Exercise set
• a. Using the entry on Zainul Abidin of Aceh, say yes or no for each statement and quote the words that decide it: (i) he was the seventh sultan of Aceh; (ii) his predecessor was Alauddin Mansur Syah; (iii) his reign was the first of three brief ones in 1579.
• b. Set down word for word the stretch of the entry on Zainul Abidin of Aceh that begins with the words containing "Sultan of Aceh Sultanate" and ends with "the year 1579.".

-------- Extract to read

Sultan of Aceh Sultanate
- Reign: 1579
- Predecessor: Sri Alam
- Successor: Alauddin Mansur Syah
- Born: Banda Aceh, Aceh Sultanate
- Died: 5 October 1579 Banda Aceh, Aceh Sultanate
- House: Meukuta Alam
- Father: Sultan Abdullah Raja Aru, son of Alauddin al-Kahar

= Zainul Abidin of Aceh =

Sultan Zainul Abidin (died 5 October 1579) was the seventh sultan of Aceh in northern Sumatra. His reign was the last of three brief ones in the year 1579.

----------------
-------- Provided data

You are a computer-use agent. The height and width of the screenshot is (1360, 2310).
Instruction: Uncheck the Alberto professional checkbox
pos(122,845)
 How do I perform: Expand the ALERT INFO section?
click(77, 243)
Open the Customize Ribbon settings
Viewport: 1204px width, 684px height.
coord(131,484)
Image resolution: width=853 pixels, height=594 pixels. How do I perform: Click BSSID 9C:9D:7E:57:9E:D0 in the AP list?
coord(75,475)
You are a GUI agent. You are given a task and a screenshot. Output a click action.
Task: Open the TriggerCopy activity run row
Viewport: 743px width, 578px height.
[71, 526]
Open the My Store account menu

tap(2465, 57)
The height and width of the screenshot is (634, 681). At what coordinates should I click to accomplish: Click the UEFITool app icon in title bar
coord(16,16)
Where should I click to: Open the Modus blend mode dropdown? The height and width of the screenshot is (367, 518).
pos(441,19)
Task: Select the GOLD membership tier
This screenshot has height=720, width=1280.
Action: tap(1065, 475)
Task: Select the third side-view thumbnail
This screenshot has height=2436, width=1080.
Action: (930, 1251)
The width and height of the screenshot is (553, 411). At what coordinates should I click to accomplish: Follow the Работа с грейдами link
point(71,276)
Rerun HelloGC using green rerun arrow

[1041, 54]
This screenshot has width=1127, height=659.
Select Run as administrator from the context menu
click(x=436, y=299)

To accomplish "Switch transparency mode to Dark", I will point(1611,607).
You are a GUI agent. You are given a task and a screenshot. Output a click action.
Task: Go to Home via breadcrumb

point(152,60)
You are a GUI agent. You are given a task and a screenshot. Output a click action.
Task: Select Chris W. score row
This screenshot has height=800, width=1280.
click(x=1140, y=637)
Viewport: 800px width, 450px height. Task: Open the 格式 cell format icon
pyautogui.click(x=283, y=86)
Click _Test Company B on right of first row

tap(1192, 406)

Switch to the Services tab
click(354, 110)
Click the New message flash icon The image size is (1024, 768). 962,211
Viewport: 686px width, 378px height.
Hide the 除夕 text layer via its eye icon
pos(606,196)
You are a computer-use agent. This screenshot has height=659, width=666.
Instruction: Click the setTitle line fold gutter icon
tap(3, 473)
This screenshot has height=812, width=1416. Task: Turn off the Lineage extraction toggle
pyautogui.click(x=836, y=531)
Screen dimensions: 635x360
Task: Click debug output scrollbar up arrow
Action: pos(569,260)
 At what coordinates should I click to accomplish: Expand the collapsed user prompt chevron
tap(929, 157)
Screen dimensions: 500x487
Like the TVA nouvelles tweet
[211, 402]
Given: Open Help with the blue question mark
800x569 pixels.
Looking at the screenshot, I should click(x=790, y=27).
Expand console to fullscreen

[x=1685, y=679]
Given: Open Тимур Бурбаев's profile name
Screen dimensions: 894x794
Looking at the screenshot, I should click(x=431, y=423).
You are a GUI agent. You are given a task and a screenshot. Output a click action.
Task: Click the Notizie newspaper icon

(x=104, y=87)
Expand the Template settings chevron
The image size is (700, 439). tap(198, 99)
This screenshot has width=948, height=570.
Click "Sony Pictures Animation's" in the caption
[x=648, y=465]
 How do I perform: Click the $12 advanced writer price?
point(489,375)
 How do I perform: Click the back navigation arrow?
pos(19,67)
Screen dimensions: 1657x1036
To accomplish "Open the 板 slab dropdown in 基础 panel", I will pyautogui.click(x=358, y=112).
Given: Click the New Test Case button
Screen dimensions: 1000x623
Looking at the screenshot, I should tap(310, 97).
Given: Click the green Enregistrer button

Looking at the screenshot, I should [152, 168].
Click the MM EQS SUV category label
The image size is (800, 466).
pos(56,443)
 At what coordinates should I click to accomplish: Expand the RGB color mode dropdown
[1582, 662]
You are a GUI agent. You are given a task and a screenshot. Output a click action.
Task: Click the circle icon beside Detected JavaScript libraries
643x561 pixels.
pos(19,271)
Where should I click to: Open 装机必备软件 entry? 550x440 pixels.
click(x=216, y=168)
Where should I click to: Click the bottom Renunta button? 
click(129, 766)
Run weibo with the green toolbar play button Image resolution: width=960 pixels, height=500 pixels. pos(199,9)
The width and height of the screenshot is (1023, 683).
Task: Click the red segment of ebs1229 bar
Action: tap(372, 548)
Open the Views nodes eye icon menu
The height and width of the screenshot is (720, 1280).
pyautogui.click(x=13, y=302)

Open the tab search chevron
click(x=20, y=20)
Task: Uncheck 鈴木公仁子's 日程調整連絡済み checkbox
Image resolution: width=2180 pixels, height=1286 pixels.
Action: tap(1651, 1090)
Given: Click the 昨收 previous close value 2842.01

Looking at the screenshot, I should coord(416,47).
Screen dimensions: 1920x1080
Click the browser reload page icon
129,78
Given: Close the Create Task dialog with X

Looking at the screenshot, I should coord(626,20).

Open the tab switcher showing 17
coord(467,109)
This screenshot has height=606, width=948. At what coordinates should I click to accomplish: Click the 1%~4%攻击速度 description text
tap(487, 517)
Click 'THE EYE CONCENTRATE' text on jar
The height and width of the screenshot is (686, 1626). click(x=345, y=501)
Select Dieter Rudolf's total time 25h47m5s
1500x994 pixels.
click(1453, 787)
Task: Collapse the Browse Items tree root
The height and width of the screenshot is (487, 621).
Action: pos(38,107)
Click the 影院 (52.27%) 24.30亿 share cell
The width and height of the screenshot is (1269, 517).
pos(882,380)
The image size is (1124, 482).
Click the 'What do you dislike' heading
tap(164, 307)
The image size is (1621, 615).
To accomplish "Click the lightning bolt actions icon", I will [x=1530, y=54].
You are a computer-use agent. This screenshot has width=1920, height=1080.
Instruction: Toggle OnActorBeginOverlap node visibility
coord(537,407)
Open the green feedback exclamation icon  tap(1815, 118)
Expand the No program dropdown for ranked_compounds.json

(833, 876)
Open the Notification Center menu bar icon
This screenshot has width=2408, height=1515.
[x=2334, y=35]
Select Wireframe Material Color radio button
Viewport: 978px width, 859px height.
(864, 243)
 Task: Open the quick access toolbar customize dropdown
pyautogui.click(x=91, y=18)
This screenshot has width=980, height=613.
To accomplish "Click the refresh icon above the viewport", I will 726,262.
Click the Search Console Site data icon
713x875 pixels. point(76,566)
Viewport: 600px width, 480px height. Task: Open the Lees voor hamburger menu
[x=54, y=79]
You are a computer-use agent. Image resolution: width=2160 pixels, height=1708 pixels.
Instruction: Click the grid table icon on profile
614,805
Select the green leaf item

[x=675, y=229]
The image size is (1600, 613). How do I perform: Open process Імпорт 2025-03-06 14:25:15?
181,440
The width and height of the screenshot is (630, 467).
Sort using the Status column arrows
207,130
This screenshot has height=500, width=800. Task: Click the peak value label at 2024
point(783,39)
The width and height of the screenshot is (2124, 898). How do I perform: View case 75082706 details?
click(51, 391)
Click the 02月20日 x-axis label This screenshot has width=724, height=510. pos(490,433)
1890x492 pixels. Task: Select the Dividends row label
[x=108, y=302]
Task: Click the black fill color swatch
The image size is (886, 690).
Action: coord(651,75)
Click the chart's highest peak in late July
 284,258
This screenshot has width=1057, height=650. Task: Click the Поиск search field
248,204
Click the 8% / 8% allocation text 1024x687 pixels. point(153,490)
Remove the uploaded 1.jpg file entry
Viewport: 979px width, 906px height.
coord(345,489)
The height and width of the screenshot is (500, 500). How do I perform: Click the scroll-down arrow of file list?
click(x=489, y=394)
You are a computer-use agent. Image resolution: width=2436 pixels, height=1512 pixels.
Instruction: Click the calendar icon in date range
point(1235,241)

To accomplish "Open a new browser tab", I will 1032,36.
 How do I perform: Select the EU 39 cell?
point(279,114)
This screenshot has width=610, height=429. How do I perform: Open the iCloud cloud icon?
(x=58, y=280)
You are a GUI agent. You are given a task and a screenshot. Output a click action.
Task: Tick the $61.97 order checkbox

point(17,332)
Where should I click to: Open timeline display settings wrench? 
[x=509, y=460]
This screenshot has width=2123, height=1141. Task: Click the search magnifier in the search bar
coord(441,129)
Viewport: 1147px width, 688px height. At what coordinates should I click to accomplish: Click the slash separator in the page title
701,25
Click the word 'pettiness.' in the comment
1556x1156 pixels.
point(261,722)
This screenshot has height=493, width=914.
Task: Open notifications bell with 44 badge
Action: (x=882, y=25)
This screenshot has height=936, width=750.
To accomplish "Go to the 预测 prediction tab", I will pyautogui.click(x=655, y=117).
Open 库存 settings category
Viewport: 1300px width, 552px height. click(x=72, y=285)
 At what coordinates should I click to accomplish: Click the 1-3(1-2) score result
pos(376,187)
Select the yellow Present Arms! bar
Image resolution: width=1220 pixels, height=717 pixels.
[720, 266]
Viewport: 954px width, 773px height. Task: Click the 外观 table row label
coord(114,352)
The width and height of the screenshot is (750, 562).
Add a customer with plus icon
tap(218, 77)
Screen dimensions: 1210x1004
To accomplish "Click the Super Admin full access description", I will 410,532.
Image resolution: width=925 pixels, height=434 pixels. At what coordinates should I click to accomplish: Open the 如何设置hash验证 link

----------------

Outputs by task
• a.
(i) Yes: "was the seventh sultan of Aceh in northern Sumatra"
(ii) No: "Predecessor: Sri Alam"
(iii) No: "His reign was the last of three brief ones in the year 1579."

• b.
Sultan of Aceh Sultanate
- Reign: 1579
- Predecessor: Sri Alam
- Successor: Alauddin Mansur Syah
- Born: Banda Aceh, Aceh Sultanate
- Died: 5 October 1579 Banda Aceh, Aceh Sultanate
- House: Meukuta Alam
- Father: Sultan Abdullah Raja Aru, son of Alauddin al-Kahar

= Zainul Abidin of Aceh =

Sultan Zainul Abidin (died 5 October 1579) was the seventh sultan of Aceh in northern Sumatra. His reign was the last of three brief ones in the year 1579.